Pozostając nadal w tematach lansowanych przez „Krytykę Polityczną“, wspomnieć można głośną książkę Slavoja Žižka pt. „Rewolucja u bram“, w której przedrukowano sporo tekstów Lenina. O czym pisze Lenin i co chwali Žižek? Między innymi demaskuje funkcjonujące w liberalnym dyskursie niezależne instytucje (np. media) jako klasowe i polityczne. Jaka jest jego recepta? Skoro „niezależne instytucje“ tak naprawdę są w stu procentach polityczne, lepiej by były polityczne w sposób jawny niż udawały, że takie nie są. Dlaczego Lenin chce jawności? Bo wtedy będzie widać, że te instytucje są w rękach liberalnych cyników.

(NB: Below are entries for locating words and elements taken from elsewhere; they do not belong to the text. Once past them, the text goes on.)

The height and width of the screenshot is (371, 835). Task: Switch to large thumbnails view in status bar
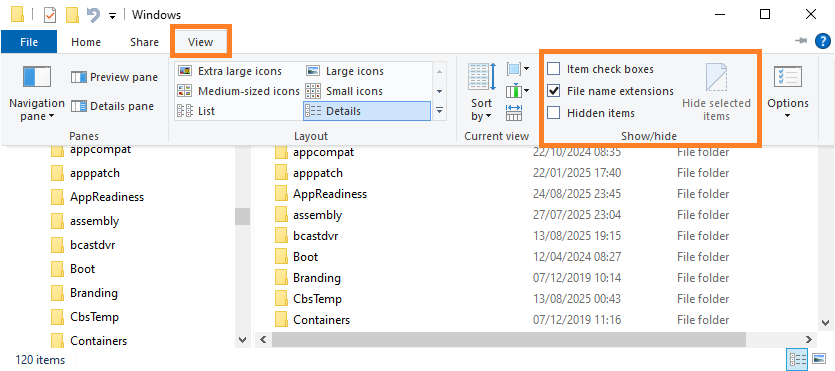[x=818, y=359]
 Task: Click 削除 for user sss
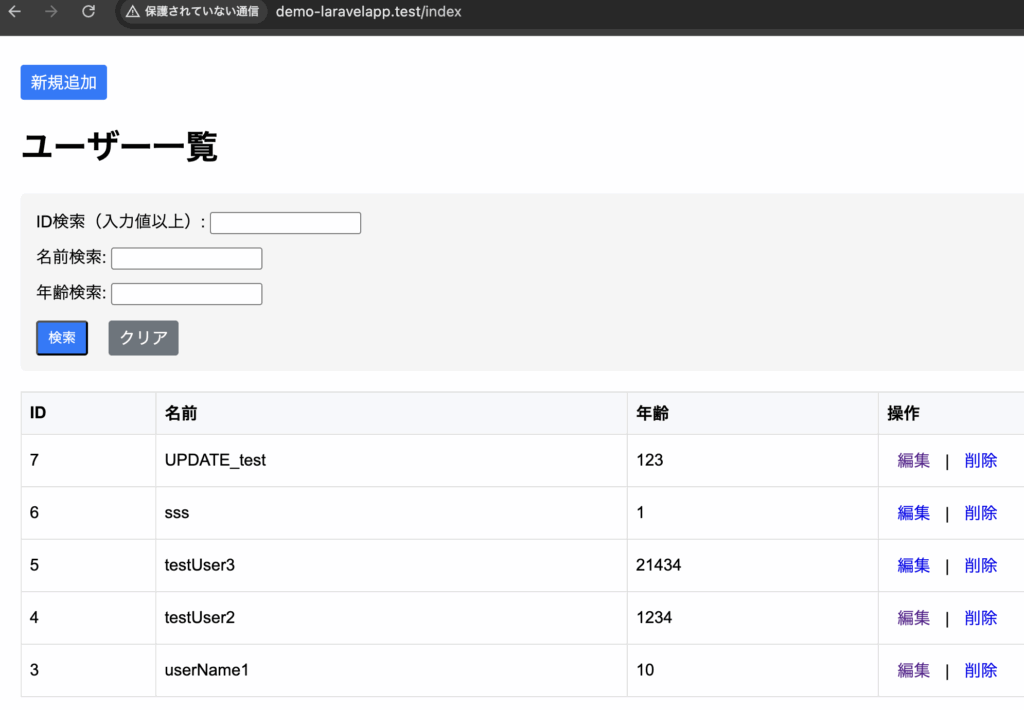pos(980,513)
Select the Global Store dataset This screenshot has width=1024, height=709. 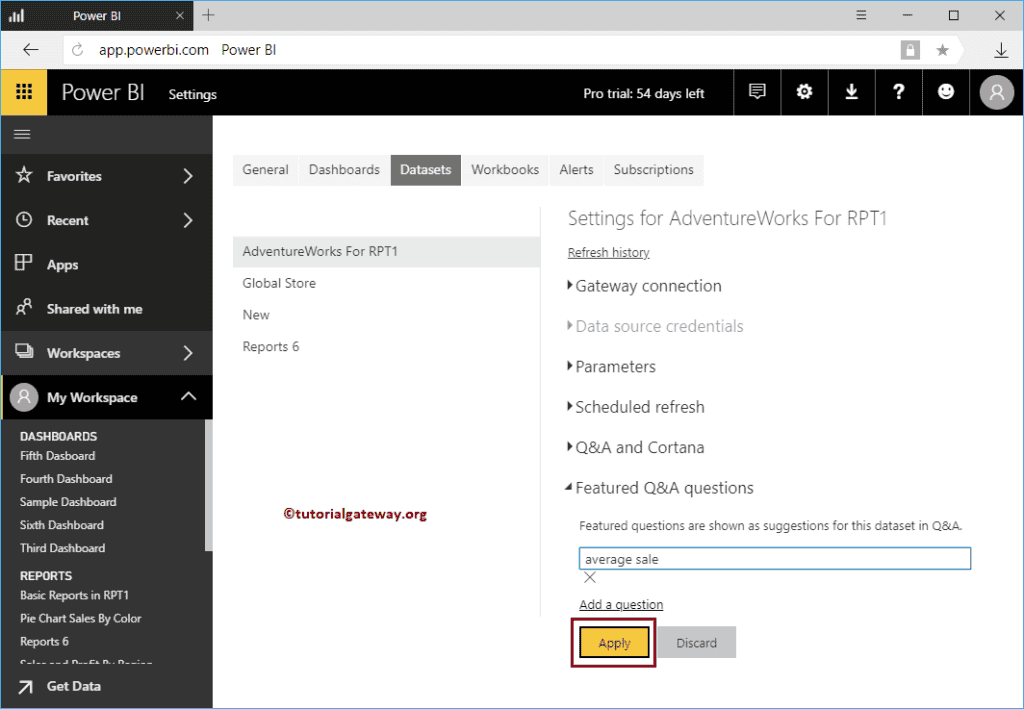[279, 283]
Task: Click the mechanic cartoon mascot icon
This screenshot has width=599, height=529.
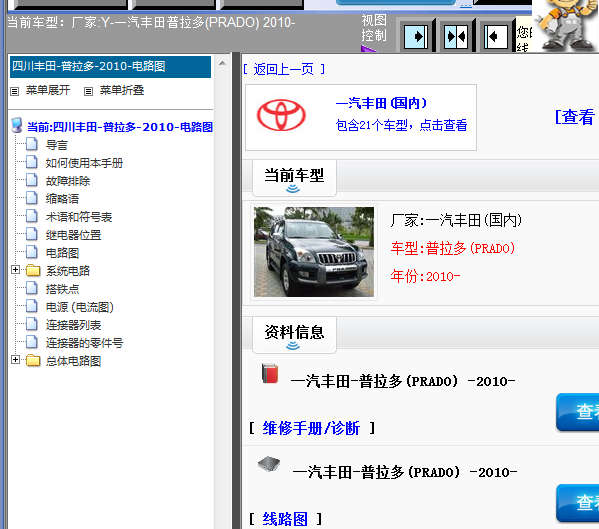Action: point(565,25)
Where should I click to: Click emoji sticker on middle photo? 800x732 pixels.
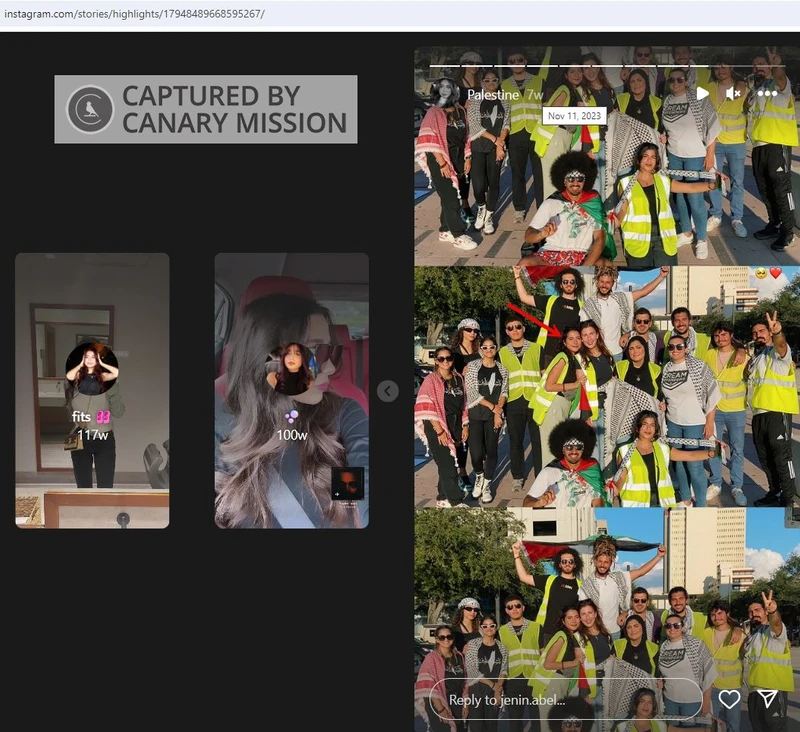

Nie powinno dziwić, że konserwatyści też chcą wyciągnąć to na jaw.
Klasyczny czy też - jak chciał Sierakowski - fundamentalistyczny konserwatyzm nie dekonspiruje jednak instytucji, tylko – pozostając w sojuszu z liberałami – je usprawiedliwia. Trzeba prawicy postmodernistycznej, która nie boi się patrzeć na świat z różnych punktów widzenia, by sobie na to pozwolić. Typowo postmodernistyczny jest też gest sprzeciwu wobec dominującej, wręcz sakralizowanej ideologii liberalnego państwa prawa czy demokracji liberalnej, polegający na wskazywaniu istniejących w niej napięć i sprzeczności. To jest właśnie dekonstrukcja. Albo – może bardziej precyzyjnie – Verwindung.
Verwindung to pojęcie, które w jego postmodernistycznym znaczeniu spopularyzował włoski filozof i polityk Gianni Vattimo. W wielkim skrócie Verwindung polega na tym, że poprzedni system przezwyciężany jest nie poprzez sprzeciw wobec niego, ale poprzez wyciągnięcie ostatecznych konsekwencji z istniejących w nim samym trudności. W ostatnich dniach dokonała się na naszych oczach taka Verwindung Trybunału Konstytucyjnego, a jednocześnie części narracji III RP.